After locating the line that contains "20 discount for motorhome rentals in Austria" in the records below, write out exactly that line and each line after it through the one that contains "10 off Free", and nothing else.
── Information shown
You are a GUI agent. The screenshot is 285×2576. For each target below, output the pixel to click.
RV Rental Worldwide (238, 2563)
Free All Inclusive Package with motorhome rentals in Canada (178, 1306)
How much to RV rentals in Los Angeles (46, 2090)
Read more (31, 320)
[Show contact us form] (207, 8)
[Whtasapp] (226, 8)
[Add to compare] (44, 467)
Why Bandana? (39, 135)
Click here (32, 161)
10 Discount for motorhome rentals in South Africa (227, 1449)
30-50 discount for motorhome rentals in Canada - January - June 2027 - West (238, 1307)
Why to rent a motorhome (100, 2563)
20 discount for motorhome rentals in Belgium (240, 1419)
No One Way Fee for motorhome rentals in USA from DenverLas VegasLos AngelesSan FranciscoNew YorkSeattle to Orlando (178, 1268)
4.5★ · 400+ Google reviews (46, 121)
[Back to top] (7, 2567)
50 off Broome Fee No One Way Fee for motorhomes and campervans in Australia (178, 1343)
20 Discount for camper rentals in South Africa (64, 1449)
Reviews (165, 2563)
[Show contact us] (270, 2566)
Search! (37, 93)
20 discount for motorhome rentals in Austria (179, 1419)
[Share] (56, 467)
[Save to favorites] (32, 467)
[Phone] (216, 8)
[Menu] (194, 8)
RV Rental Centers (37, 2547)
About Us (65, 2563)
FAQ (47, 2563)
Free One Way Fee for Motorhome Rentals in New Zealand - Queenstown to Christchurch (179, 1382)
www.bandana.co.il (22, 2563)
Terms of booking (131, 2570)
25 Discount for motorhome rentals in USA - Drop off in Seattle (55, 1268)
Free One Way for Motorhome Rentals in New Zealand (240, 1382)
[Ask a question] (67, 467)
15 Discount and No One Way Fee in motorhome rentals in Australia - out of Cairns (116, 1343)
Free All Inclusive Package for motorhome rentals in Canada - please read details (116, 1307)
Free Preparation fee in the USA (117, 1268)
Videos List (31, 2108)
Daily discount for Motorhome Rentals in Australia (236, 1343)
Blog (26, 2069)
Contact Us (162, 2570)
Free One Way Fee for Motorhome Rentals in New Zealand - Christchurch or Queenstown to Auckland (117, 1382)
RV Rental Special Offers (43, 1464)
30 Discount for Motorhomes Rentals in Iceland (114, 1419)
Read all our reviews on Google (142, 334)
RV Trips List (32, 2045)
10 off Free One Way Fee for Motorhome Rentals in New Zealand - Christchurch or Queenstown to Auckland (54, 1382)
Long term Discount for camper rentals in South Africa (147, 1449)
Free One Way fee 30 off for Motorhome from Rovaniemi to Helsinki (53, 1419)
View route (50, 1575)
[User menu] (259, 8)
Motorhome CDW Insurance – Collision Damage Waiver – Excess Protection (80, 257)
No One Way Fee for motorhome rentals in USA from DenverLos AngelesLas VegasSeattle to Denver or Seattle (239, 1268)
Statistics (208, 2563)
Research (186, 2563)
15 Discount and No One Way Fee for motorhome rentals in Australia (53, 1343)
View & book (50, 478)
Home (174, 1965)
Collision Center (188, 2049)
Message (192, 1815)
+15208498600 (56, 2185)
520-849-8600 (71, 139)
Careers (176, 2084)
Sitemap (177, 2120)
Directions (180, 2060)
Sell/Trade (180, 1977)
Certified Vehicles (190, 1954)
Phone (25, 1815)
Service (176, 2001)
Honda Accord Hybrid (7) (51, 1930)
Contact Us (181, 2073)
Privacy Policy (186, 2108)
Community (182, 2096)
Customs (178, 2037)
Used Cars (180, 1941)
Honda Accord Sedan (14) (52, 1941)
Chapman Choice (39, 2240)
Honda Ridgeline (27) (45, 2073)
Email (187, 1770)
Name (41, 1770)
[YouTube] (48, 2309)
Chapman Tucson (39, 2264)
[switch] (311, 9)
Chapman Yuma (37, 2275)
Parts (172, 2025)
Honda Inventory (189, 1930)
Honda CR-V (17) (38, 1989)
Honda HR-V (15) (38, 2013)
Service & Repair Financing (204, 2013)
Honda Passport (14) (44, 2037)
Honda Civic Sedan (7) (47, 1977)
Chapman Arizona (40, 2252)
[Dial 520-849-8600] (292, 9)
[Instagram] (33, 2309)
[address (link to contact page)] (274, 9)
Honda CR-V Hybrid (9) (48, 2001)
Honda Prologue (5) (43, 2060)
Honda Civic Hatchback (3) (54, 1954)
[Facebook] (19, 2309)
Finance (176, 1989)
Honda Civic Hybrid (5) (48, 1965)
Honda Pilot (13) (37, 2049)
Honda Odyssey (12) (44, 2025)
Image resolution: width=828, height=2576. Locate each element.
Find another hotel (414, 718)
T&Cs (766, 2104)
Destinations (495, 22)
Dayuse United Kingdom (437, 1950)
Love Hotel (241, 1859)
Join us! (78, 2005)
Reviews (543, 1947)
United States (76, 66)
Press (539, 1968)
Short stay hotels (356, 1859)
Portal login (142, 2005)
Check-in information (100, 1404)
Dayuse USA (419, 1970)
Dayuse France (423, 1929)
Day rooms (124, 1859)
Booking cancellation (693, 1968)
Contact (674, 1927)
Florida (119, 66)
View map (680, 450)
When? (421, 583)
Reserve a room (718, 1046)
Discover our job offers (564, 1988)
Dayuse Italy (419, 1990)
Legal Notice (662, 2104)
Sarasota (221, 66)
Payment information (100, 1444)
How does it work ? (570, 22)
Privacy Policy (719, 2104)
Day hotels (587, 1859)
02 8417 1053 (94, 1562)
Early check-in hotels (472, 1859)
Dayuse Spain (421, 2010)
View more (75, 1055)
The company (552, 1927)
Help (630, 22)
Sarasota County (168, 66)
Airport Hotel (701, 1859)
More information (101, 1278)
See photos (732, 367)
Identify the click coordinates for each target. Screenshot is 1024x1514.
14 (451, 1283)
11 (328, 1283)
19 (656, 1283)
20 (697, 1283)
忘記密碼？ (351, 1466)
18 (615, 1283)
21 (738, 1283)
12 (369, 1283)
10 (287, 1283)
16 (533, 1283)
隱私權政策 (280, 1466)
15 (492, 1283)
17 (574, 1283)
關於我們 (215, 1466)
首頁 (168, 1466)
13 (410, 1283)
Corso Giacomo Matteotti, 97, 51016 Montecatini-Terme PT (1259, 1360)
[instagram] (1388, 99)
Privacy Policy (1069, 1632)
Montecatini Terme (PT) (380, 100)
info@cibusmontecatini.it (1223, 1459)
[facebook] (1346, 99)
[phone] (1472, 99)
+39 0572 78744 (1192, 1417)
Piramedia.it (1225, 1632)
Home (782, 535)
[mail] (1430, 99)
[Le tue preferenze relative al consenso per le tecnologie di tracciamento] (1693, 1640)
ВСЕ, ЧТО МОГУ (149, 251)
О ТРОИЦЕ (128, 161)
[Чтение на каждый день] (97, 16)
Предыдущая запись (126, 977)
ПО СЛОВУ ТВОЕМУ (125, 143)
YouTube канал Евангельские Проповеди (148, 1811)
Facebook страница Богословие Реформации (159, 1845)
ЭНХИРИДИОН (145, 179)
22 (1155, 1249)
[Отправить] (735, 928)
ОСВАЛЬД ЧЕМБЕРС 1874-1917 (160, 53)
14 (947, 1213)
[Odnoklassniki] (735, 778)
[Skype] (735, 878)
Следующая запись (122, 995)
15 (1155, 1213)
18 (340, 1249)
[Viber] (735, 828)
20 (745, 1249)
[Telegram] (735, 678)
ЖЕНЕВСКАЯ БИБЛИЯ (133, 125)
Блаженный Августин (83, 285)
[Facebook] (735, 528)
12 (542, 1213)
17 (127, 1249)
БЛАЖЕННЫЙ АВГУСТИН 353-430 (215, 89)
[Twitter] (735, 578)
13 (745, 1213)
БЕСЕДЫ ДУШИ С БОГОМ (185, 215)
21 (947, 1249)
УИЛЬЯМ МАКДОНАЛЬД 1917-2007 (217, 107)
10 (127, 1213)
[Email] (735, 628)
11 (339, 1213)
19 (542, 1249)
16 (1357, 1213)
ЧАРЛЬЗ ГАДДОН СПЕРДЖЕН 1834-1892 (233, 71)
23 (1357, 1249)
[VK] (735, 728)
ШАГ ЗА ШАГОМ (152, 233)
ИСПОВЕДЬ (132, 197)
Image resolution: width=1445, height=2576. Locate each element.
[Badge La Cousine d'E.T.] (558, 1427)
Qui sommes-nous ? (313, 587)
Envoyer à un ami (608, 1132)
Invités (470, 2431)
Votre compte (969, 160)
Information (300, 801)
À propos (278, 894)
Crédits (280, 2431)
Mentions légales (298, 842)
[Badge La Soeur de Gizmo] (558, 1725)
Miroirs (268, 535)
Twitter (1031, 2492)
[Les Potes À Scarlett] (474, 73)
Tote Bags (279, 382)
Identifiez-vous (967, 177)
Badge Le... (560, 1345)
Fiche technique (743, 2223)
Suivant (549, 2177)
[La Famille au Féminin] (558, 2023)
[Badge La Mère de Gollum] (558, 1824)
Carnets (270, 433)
────
Written answer
20 discount for motorhome rentals in Austria (179, 1419)
[Share] (56, 467)
[Save to favorites] (32, 467)
[Phone] (216, 8)
[Menu] (194, 8)
RV Rental Centers (37, 2547)
About Us (65, 2563)
FAQ (47, 2563)
Free One Way Fee for Motorhome Rentals in New Zealand - Queenstown to Christchurch (179, 1382)
www.bandana.co.il (22, 2563)
Terms of booking (131, 2570)
25 Discount for motorhome rentals in USA - Drop off in Seattle (55, 1268)
Free One Way for Motorhome Rentals in New Zealand (240, 1382)
[Ask a question] (67, 467)
15 Discount and No One Way Fee in motorhome rentals in Australia - out of Cairns (116, 1343)
Free All Inclusive Package for motorhome rentals in Canada - please read details (116, 1307)
Free Preparation fee in the USA (117, 1268)
Videos List (31, 2108)
Daily discount for Motorhome Rentals in Australia (236, 1343)
Blog (26, 2069)
Contact Us (162, 2570)
Free One Way Fee for Motorhome Rentals in New Zealand - Christchurch or Queenstown to Auckland (117, 1382)
RV Rental Special Offers (43, 1464)
30 Discount for Motorhomes Rentals in Iceland (114, 1419)
Read all our reviews on Google (142, 334)
RV Trips List (32, 2045)
10 off Free One Way Fee for Motorhome Rentals in New Zealand - Christchurch or Queenstown to Auckland (54, 1382)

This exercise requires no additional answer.